DeVos aspires to move the decision-making power in education from Washington to the states and localities, Burr said.

“Why don’t we try and trust in the people elected locally to decide how their children are educated and, more importantly than that, how they construct a system that lets every child succeed,” he said.

He blamed Democrats and their allies for flooding senators’ offices with calls, which he said also went to his wife and son’s cellphones. The National Education Association said last week that members and other advocates emailed more than a million letters and placed more than 40,000 calls to senators urging them to oppose DeVos.

Teachers unions argue that DeVos would undermine the public school system to promote charter schools or taxpayer-funded vouchers for private education.

Collins of Maine said she sought and received assurance that DeVos wouldn’t support any federal legislation requiring that states adopt vouchers and wouldn’t condition federal funding on the presence of voucher programs in states.

But Collins questioned DeVos’ knowledge of federal education laws, including the Individuals with Disabilities Education Act, a point emphasized by Democratic critics.

“While it’s unrealistic and unfair to expect a federal nominee to know all details of such programs, I was surprised and concerned about Mrs. DeVos’ apparent lack of familiarity with the landmark 1975 IDEA that guarantees a ‘free and appropriate education’ for children with special needs,” Collins said. “I will continue to evaluate this nomination before it comes to the floor for a vote.”

Among Murkowski’s “serious” concerns is the worry that DeVos has been so immersed in advocating school vouchers that she “may be unaware of what is broken in our public schools or how to fix it.”

“Betsy DeVos must show all of us that she truly understands the children of all America — rural and urban — who are not able to access an alternative choice in education,” Murkowski said.

“She must prove that she will work to help the struggling public schools that strive to educate our children, even when their parents can’t even drive them across town to get to another school. That she will not ignore the homeless students who worry about finding a place to sleep and for whom their public school is really a refuge.”

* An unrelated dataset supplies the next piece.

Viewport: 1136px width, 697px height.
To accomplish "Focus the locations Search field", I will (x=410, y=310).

Rachel Stewart of Washington, D.C., held a “DeVos is DeVorst” sign outside the Senate office buildings on Capitol Hill on Tuesday morning. She had gathered with a couple dozen protesters of DeVos and Attorney General-nominee Jeff Sessions.

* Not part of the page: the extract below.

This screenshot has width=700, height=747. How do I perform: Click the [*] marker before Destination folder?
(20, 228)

“My mother is a teacher, and I just don’t think you should be able to buy a position in the government,” said Stewart, whose mother works at a high school in rural Colorado. “She’s completely unqualified.”

After Tuesday’s committee vote, a simple majority of the Senate is needed to confirm her. Both of Michigan’s senators, Democrats Debbie Stabenow of Lansing and Gary Peters of Bloomfield Township, intend to vote against DeVos.